## begin SELECTED EXCERPT

3. Mr. Mukesh Rana, Learned Counsel for the Petitioner submits that Respondent Nos. 1 & 2’s decision to declare Respondent No. 3 as a technically qualified bidder is an arbitrary decision in contravention of the principles of natural justice as the bid of Respondent No. 3 is incomplete and does not comply with the requirements of the Subject Tender.

4. Mr. Rana submits that the Respondent Consortium, in its bid has misrepresented and concealed material information from Respondent Nos. 1 & 2 pertaining to its operational and financial capabilities, previous work contract, termination etc. He states that the one of the members of the Respondent Consortium, i.e., M/s Fresh N Frozen Food Tech Pvt. Ltd. (“FNF Food”) had in 2015 entered into a contract with the GHMC which was terminated on 01.11.2017, after FNF Food failed to make payment of royalties as per the terms of that contract. He further states that this termination has neither been revoked, nor set aside and the said termination took place before the completion of the tenure period of the said contract could be completed. It is stated that Respondent No. 3 has failed to disclose the said facts to Respondent Nos. 1 & 2, and the concealment of such fact is in contravention of Clause 1.35.[3] of the RFP, which deals with the EDMC’s right to reject a proposal on account of material misrepresentation.

## end SELECTED EXCERPT
## begin EXTRACTED MATERIAL

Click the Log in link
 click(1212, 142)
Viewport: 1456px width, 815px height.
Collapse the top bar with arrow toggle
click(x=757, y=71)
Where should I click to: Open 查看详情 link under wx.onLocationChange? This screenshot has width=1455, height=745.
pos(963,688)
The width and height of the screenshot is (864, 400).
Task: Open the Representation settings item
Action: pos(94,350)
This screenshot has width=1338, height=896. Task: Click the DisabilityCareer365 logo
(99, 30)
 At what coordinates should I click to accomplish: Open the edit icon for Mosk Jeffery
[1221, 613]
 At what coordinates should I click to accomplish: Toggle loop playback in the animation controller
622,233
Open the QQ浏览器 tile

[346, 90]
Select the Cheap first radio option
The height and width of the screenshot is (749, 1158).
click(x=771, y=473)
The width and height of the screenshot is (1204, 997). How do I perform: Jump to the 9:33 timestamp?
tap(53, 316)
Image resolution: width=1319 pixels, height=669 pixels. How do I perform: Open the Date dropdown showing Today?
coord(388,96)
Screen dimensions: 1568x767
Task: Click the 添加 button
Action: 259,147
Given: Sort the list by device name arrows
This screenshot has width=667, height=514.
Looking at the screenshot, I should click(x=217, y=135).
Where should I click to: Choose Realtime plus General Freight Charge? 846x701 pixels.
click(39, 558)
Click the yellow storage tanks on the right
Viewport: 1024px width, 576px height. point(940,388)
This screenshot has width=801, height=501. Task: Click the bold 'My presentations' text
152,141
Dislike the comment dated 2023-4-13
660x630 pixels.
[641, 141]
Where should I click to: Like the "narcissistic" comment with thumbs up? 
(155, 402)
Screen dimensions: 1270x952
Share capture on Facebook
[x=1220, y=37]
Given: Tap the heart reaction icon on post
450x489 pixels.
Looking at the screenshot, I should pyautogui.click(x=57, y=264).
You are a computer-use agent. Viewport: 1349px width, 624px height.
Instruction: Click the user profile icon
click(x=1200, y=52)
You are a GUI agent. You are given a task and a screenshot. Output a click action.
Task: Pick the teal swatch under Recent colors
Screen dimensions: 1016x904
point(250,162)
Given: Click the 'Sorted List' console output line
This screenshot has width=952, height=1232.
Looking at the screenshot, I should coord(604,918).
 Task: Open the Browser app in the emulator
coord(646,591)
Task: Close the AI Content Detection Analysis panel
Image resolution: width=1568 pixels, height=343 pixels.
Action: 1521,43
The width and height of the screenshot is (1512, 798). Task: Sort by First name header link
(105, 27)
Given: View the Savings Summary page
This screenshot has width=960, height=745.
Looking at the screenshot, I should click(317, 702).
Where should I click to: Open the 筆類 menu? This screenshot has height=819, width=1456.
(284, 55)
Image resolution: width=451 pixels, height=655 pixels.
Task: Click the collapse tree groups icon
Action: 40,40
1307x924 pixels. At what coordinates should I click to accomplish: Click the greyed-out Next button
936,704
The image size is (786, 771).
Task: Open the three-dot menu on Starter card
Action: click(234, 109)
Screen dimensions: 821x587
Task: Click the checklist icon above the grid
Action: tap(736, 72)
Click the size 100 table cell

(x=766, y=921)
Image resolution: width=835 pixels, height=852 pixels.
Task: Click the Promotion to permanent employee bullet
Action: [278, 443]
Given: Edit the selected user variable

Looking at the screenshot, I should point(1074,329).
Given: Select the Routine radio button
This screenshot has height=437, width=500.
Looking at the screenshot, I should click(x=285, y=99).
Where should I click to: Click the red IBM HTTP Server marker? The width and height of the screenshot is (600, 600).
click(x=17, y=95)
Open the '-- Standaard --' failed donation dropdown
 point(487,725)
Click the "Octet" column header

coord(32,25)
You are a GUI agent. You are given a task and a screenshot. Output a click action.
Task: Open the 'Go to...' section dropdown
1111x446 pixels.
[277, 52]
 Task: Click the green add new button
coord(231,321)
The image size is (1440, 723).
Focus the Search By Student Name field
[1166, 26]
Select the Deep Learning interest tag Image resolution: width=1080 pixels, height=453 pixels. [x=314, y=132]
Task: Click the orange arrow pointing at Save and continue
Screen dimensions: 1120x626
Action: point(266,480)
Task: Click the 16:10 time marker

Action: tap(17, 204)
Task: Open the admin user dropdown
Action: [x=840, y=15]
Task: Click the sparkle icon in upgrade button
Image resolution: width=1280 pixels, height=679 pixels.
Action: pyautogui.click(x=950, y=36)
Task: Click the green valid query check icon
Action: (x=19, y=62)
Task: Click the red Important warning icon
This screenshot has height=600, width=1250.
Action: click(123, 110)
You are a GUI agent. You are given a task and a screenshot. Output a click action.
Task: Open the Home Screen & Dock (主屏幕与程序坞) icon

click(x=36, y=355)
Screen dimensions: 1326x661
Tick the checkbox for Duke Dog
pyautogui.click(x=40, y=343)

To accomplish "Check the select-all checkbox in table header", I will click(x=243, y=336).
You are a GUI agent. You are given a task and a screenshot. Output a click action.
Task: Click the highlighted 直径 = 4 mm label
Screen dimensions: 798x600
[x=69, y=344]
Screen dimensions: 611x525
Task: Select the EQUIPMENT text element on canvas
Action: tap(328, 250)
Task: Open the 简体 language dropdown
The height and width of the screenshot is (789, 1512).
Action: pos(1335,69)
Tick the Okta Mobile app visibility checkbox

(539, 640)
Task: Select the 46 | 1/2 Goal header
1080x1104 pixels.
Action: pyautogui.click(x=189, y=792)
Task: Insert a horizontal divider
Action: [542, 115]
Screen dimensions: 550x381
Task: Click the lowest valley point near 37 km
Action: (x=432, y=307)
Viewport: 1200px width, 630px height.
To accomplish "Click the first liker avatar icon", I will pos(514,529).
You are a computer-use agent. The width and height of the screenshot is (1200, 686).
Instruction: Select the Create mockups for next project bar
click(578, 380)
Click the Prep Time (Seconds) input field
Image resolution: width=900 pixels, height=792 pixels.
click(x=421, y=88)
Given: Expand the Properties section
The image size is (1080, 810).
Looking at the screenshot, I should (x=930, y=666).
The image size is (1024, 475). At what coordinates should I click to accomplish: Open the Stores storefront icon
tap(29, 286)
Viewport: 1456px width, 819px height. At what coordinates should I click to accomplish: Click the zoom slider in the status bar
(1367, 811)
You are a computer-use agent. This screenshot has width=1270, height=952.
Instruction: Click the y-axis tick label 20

## end EXTRACTED MATERIAL

STATED GOAL 1: Retype the stretch of the tender dispute excerpt from "3. Mr. Mukesh" through "the Subject Tender.".
STATED GOAL 2: Please echo the rows from the line that contains "Where should I click to: Click" through the line that contains "coord(32,25)", and nothing else.
The rows have no connection to the tender dispute excerpt.

WORKED SOLUTION 1:
3. Mr. Mukesh Rana, Learned Counsel for the Petitioner submits that Respondent Nos. 1 & 2’s decision to declare Respondent No. 3 as a technically qualified bidder is an arbitrary decision in contravention of the principles of natural justice as the bid of Respondent No. 3 is incomplete and does not comply with the requirements of the Subject Tender.

WORKED SOLUTION 2:
Where should I click to: Click the red IBM HTTP Server marker? The width and height of the screenshot is (600, 600).
click(x=17, y=95)
Open the '-- Standaard --' failed donation dropdown
 point(487,725)
Click the "Octet" column header

coord(32,25)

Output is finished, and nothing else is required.